What changed
RBI revised the pricing of credit for NBFC-MFIs, effective from the quarter starting April 1, 2014. The new rule requires NBFC-MFIs to charge the lower of: (i) cost of funds plus margin as per earlier circulars, or (ii) 2.75 times the average base rate of the five largest commercial banks. The average base rate will be announced by RBI on the last working day of each quarter.
What it means for you
NBFC-MFIs must now cap their lending rates using a dual formula, ensuring rates are not excessive. This directly limits interest income and may compress margins for lenders with higher funding costs. Banks and NBFC-MFIs need to recalibrate pricing models and monitor quarterly base rate announcements from RBI.
What you must do
- Calculate your current lending rates against both the cost-plus-margin formula and the new 2.75x base rate cap.
- Prepare to adopt the lower of the two rates from April 1, 2014.
- Track RBI's quarterly announcement of the average base rate of the five largest banks.
- Update loan pricing systems and product documentation to reflect the new cap.
- Train credit and compliance teams on the revised pricing framework.
Who it affects
All NBFC-MFIs, Banks lending to or partnering with NBFC-MFIs, Microfinance borrowers, RBI supervision and compliance teams
How is the new interest rate cap calculated?
The cap is the lower of: (i) your cost of funds plus margin as per earlier RBI circulars, or (ii) 2.75 times the average base rate of the five largest commercial banks.
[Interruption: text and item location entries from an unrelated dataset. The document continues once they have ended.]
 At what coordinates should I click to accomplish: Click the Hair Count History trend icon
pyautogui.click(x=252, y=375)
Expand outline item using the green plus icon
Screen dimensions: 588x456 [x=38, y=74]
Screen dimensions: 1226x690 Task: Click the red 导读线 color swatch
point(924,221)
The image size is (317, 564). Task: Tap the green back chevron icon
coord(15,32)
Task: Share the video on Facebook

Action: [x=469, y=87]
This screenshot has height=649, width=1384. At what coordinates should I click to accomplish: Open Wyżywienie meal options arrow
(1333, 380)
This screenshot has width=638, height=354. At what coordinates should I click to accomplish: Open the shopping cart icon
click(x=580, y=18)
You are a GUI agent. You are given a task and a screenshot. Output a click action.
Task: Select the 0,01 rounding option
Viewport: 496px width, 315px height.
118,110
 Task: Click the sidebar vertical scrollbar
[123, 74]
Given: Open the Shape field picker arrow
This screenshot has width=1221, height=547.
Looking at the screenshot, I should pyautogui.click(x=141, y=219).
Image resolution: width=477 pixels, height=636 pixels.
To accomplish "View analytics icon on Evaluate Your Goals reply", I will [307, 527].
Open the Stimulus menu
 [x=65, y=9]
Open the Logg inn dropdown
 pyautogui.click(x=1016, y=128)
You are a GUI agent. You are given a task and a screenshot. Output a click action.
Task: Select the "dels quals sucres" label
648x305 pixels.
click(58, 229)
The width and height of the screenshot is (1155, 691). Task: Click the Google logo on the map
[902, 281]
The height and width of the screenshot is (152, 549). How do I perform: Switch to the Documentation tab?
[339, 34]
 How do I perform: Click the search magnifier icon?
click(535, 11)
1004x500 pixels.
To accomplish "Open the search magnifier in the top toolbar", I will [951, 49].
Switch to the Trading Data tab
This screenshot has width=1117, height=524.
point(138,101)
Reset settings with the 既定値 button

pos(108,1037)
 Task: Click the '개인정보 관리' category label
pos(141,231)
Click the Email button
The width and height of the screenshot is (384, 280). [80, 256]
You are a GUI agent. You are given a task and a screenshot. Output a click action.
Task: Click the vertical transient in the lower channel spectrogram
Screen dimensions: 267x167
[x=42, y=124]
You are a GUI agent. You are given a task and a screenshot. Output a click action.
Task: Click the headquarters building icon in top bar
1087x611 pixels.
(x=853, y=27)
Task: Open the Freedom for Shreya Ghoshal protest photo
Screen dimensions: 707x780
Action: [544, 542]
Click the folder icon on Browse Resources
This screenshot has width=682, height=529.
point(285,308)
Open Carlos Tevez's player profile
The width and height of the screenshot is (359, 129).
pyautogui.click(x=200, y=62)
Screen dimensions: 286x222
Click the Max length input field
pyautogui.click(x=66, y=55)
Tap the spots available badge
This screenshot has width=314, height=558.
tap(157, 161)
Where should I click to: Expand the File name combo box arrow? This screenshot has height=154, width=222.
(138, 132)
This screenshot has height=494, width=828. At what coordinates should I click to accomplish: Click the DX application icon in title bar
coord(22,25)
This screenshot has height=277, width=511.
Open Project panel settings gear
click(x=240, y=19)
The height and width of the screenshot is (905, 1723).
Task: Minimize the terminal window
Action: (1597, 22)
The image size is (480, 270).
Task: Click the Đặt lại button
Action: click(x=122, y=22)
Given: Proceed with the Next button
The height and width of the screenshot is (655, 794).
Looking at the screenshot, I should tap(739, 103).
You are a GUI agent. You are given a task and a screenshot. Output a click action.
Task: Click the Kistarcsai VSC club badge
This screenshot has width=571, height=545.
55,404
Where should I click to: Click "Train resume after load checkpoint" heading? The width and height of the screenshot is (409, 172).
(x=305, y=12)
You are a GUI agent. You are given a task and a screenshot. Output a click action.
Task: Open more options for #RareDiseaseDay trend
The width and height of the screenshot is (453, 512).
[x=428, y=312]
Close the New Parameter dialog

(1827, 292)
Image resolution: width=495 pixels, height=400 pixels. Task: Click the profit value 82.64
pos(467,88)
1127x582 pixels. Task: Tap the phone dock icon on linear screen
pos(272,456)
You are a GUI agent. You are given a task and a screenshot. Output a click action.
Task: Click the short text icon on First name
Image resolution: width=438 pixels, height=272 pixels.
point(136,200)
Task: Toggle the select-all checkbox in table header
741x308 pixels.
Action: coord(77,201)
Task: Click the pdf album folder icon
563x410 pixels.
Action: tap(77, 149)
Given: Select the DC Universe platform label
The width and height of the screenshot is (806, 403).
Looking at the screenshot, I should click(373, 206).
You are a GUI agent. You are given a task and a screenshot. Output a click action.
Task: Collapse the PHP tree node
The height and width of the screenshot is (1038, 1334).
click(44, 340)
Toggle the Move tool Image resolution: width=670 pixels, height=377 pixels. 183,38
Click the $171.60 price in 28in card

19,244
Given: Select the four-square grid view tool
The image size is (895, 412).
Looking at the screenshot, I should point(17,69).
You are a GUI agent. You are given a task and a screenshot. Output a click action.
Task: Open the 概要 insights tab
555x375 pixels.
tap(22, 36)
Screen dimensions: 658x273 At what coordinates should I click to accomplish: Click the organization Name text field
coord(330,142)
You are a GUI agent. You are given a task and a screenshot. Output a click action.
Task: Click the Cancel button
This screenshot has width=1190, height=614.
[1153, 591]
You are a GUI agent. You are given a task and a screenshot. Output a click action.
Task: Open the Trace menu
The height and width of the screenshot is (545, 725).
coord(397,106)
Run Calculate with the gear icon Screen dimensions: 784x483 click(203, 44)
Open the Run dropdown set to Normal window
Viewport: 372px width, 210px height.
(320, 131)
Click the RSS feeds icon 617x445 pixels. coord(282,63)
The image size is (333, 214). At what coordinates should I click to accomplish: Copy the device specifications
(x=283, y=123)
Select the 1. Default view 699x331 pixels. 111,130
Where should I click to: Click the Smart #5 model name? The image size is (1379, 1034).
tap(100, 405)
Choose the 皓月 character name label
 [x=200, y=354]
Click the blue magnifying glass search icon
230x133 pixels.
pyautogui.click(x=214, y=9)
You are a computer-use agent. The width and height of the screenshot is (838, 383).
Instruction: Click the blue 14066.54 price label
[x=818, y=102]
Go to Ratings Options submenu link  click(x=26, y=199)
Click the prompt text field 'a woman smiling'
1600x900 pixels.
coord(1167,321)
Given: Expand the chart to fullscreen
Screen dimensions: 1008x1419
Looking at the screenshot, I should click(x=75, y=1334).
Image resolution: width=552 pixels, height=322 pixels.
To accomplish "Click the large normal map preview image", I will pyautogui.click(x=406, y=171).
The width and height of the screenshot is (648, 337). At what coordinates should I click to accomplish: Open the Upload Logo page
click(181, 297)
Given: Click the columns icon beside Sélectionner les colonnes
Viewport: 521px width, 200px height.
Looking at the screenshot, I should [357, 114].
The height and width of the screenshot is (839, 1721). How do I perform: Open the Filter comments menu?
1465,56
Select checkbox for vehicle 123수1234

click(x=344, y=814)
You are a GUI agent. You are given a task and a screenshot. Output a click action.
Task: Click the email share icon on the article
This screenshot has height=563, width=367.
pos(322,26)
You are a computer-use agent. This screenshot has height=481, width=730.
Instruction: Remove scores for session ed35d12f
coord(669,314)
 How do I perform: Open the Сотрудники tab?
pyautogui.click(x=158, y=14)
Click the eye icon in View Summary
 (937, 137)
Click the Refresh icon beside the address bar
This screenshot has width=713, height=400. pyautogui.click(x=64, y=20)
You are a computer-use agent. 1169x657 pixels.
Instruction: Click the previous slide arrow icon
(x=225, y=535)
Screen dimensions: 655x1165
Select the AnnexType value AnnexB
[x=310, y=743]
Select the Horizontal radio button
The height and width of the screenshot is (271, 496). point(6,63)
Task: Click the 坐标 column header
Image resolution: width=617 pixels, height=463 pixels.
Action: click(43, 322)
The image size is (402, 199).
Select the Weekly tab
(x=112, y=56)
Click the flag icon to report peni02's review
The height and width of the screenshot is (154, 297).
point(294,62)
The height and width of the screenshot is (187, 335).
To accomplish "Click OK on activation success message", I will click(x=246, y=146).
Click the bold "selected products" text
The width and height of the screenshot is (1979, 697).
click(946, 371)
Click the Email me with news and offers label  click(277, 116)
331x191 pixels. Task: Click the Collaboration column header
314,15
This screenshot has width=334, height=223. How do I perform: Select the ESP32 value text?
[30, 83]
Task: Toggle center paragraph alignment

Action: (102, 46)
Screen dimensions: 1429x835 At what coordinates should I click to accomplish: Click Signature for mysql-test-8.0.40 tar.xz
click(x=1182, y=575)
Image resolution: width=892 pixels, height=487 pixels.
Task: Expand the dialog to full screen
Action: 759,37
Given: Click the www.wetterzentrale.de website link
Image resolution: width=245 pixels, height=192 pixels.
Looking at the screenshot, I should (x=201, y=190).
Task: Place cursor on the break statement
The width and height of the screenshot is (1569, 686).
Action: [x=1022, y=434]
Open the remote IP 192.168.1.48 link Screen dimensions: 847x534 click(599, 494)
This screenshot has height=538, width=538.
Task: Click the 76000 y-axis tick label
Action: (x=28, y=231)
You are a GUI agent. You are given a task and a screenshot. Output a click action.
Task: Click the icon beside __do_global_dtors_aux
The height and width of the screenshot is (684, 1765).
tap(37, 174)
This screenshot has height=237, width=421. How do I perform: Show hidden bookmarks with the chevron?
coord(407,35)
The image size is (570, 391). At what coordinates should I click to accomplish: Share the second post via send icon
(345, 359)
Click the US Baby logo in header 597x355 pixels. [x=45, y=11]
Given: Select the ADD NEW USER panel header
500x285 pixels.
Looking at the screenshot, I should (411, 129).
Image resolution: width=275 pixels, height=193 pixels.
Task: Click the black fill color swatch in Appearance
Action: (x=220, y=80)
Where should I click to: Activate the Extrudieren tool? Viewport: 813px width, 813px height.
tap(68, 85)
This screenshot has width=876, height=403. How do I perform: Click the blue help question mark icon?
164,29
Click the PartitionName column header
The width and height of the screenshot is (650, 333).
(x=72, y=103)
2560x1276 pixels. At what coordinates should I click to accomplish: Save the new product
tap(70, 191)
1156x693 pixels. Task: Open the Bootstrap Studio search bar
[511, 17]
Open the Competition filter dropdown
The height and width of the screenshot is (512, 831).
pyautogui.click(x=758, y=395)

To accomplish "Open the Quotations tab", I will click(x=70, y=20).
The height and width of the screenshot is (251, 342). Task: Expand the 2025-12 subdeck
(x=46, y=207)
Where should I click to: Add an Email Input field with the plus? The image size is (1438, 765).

RBI will announce that average base rate quarterly.
When does this change take effect?
The new pricing rule applies from the quarter starting April 1, 2014. RBI will announce the first average base rate on March 31, 2014.
What if my current rate is already below the cap?
You must still ensure your rate does not exceed the lower of the two caps. If your rate is already below both, no change is needed, but you must document compliance.